I had looked at booking the Princess Louisa Inlet tour online that morning, but decided that since I wanted to go the next day, I’d just go and book in person. Sunshine Coast Tours is based in Egmont, about 8 km (5 mi) from the RV park, 6 km from this turn off Highway 101. “Home of the Skookumchuck Rapids” – I had heard about them all my life, but hadn’t given them any thought until seeing the sign
A view of the coast from the Egmont Road. Damn fine country!
Egmont is a confusing maze of little roads, as are most if not all of these little harbour communities. I stopped at a map that showed the location of Sunshine Coast Tours, but I couldn’t find them. When I went into the Backeddy Marina reception, I found out why. They don’t have an office and their boat isn’t it. I was going to leave and go back to the RV and book online. Luckily, another woman who had overheard the first conversation asked if I wanted to book a tour. When I said “yes”, she said that she could book it for me. Success. The next photo was shot right outside the Backeddy Marina office and pub. Stunning.
At the Egmont turnoff is a small parking lot signed “Suncoaster Trail”. I hadn’t heard ot it, so decided to take Bella and Tucker for a look.
The trail, which is a very old logging road, starts off level and in thick forest, then climbs and and down in the open for a bit. The sun was very warm – too warm for Bella.
When we reached this point and I could see a long steep uphill ahead, with no reward like a lake ahead as far as I knew, we turned back. A 4 k walk was a decent afternoon jaunt for the kids. It was now 1:45, and I had a plan for a late lunch / early dinner.
I took Bella and Tucker back to the motorhome for a nap, and I returned to Egmont, to the Backeddy Pub. They have a house beer made by Townsite Brewing in Powell River. What could be better than a cold beer and a view like this?

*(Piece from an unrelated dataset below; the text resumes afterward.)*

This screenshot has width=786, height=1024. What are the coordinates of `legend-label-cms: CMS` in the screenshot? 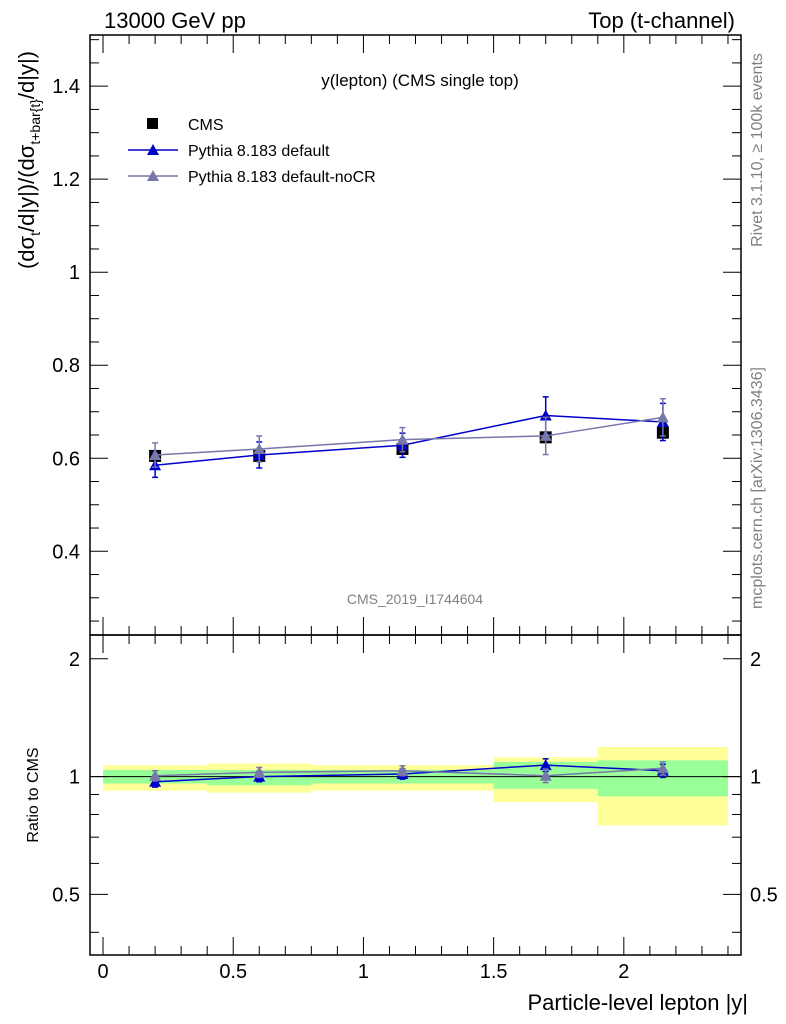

How about a burger with goat cheese and bacon? Yuuuum! I’m being really bad this year, not cooking much at all. When I’m almost always close to places with unique food, why would I not take advantage of the opportunities? This meal really was notably good. Not just the food and drink, the entire experience was absolutely superb.
Just after I arrived at the pub, this gorgeous Turbo Beaver, C-GMNT, arrived and taxied over to a private island near the marina. About 45 minutes later, it left. I noticed something about it that has me scratching my head. Over the front float strut is a Wardair logo. I overheard a fellow at the next tabe say that the island is owned by a real estate developer, and I see online that the plane is owned by somebody in Langley, BC. What is the Wardair connection??
Heading back to Timberline, I decided to make a detour to check out a Recreation Site on the North Lake Road. The lake is quite pretty, and there are lots of homes along it.
When the sign just said that the Recreation Site was “ahead”, I turned around. In BC, it could be a long way ahead, and I was just mildly curious.
Timberline proved to be an excellent base for exploring. There are endless walking routes on old logging roads, and we never saw a vehicle even on the paved road past the RV park. The trees had shielded the rig from the sun so the kids were all comfortable when I got back from Egmont. At 8:00 that night, Bella and Tucker and I went out for another wander. The cabin next to our site now had an occupant.
A couple of blocks away there’s a very interesting property. This start on a stone castle was done many years ago, and the acre or so property has large concrete pillars for a fence all around it. I wonder why progress stopped. It reminded me, though, that back in the ’60s and early ’70s, the Sunshine Coast was Hippie Heaven, as well as draft-dodger heaven, and interesting characters abounded. The Sunshine Coast still has plenty of interesting characters, it seems – little “Hobbit houses” are seen scattered all through the forests.
At the back of the RV park there’s a multi-acre play area, but the grass was too long to be much fun. A sign on the red “toy box” at the right says “Please take down one side of net at night so elk don’t get caught in it.”
We hadn’t seen elk yet, but deer had come by twice already. These ones were in front of the rig just after we returned from our walk at about 9:00 pm.